In recent years, there has been a growing interest in addressing systemic racism within the educational system. Anti-racist theories offer valuable insights and strategies to challenge and dismantle oppressive structures and practices. Concurrently, the rise of distributed ledger technologies, such as blockchain, has sparked considerable attention due to their potential to enhance trust, transparency, and decentralization in various sectors. However, the application of these technologies in the educational context, particularly in relation to anti-racist theories, remains relatively underexplored.
This research article seeks to bridge the gap between anti-racist theories and distributed ledger technologies in education. It explores the potential of distributed ledger technologies to support anti-racist practices and address the complexities and nuances inherent in such theories. Drawing on existing literature and qualitative data, we examine the challenges and opportunities that arise when applying distributed ledger technologies through an anti-racist lens.

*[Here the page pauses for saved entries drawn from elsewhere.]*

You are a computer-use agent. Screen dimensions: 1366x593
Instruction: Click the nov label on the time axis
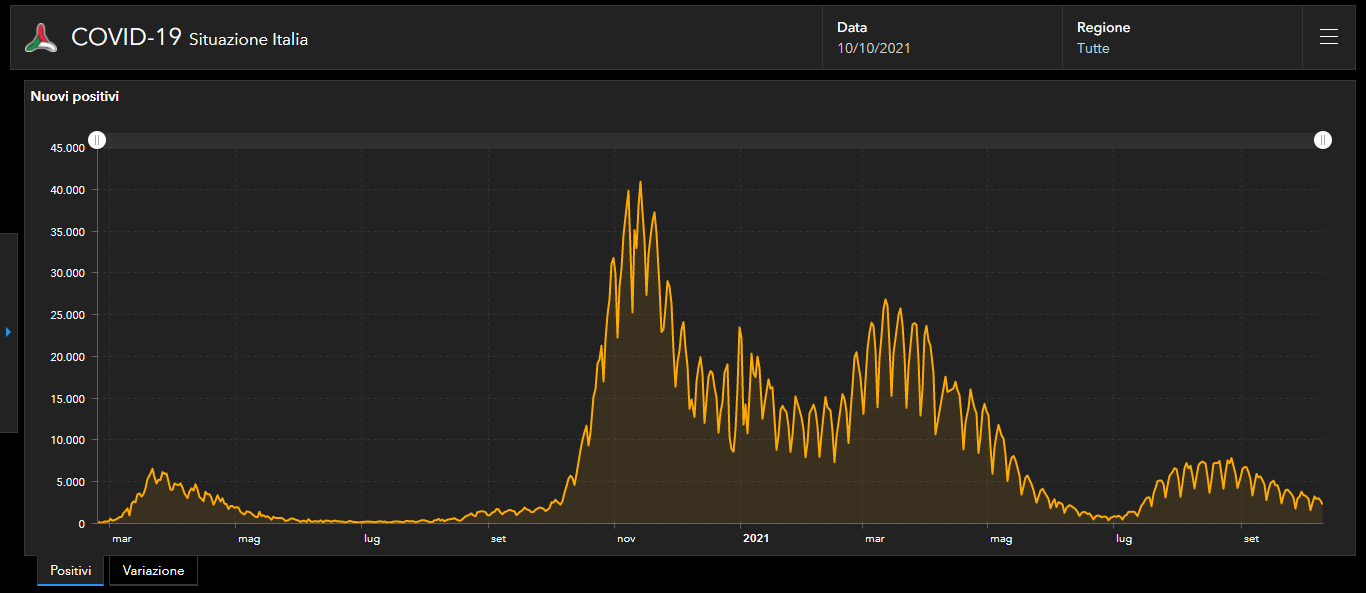[626, 539]
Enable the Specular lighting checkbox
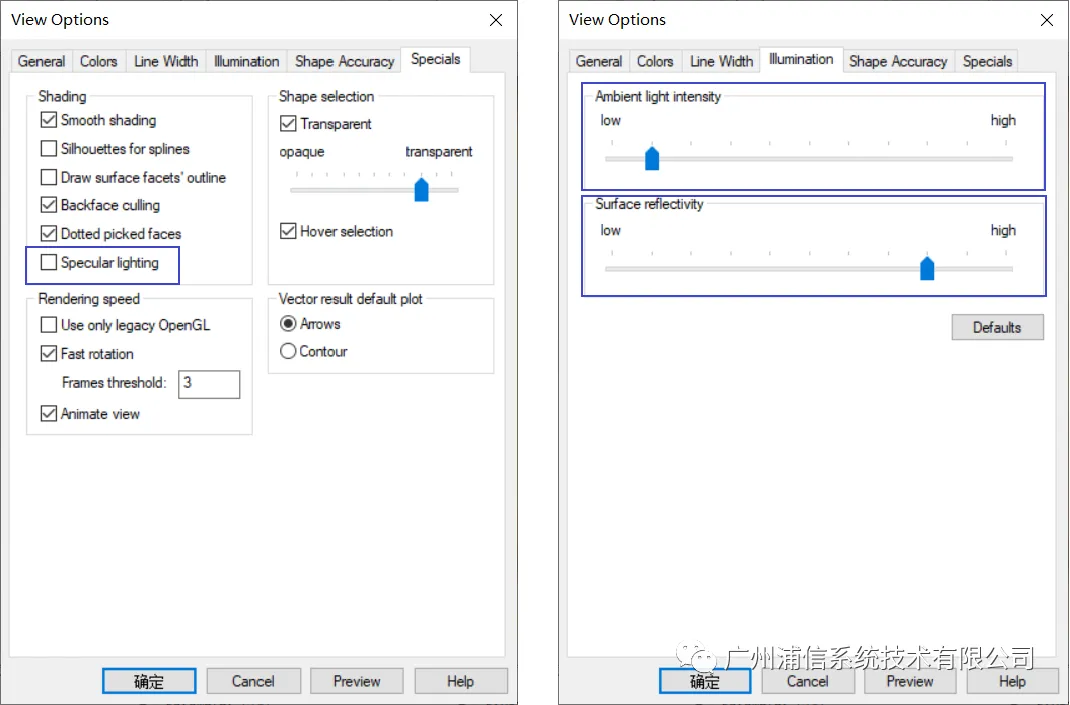 [x=48, y=262]
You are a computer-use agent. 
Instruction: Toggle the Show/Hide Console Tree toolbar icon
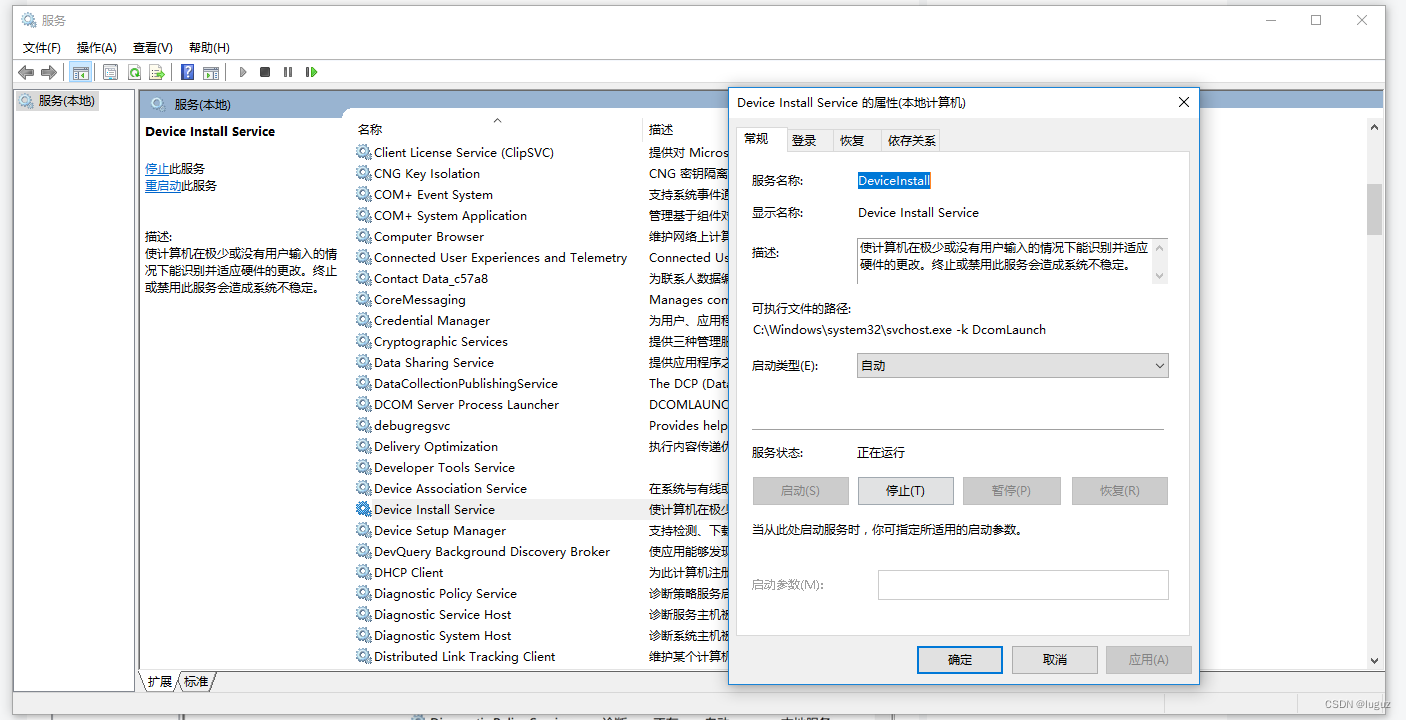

Specifically, we investigate how distributed ledgers can contribute to the redistribution of power, facilitate collaboration, and enable accountability in anti-racist educational initiatives.

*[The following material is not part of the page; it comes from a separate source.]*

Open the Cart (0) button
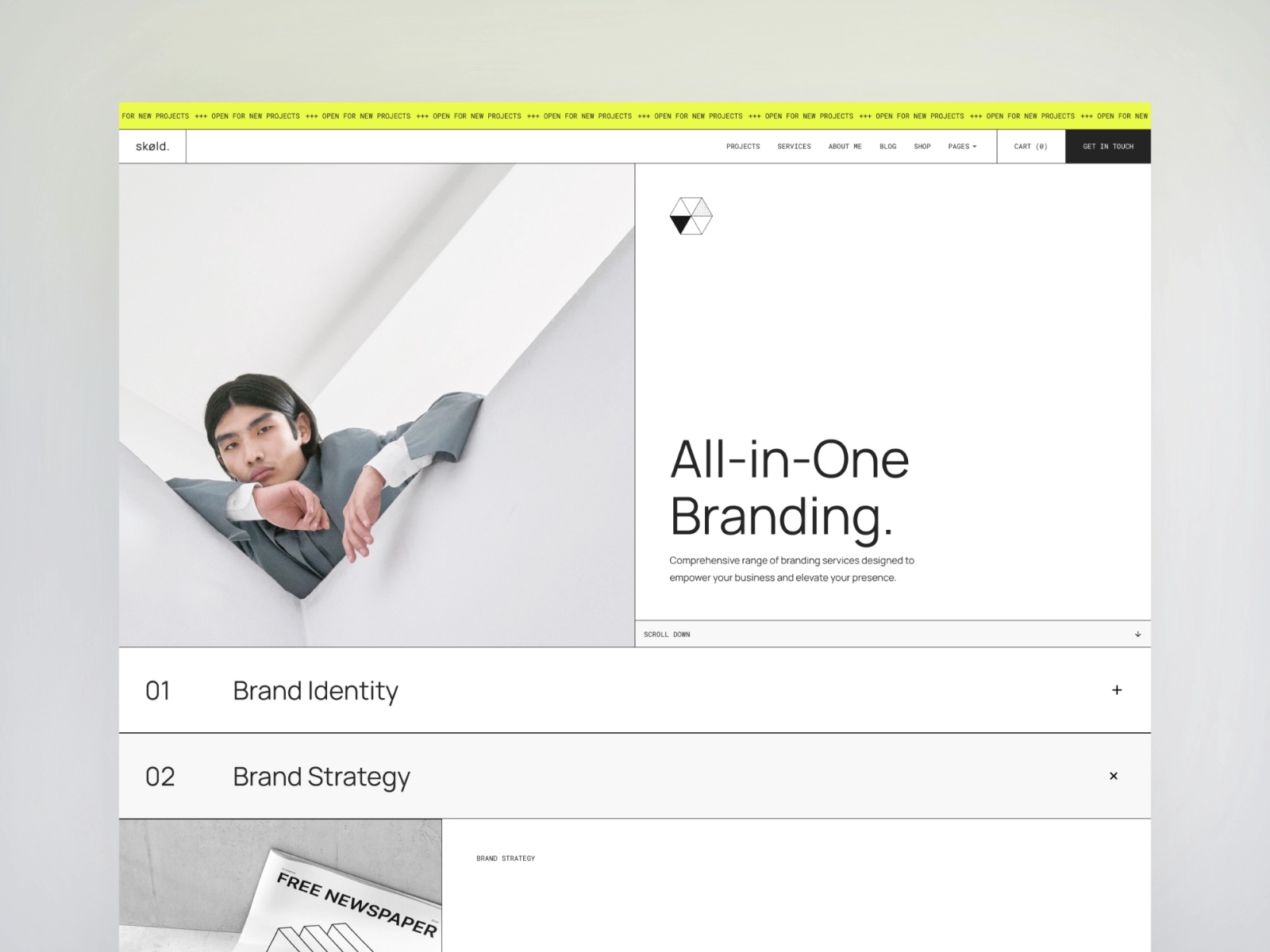This screenshot has width=1270, height=952. [x=1030, y=147]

Through a critical examination of theoretical frameworks, case studies, and empirical evidence, we identify key considerations and best practices for leveraging distributed ledger technologies to advance anti-racist goals in education. Moreover, we highlight the importance of considering the inherent limitations and potential risks associated with these technologies, such as data privacy concerns and algorithmic biases, to ensure equitable and inclusive implementation.
This research contributes to the emerging field of educational technology and anti-racist pedagogy by shedding light on the intersection between distributed ledger technologies and anti-racist theories. By critically examining their potential synergy, we aim to inform educators, policymakers, and technology developers about the implications and possibilities of incorporating distributed ledger technologies to foster anti-racist practices in education.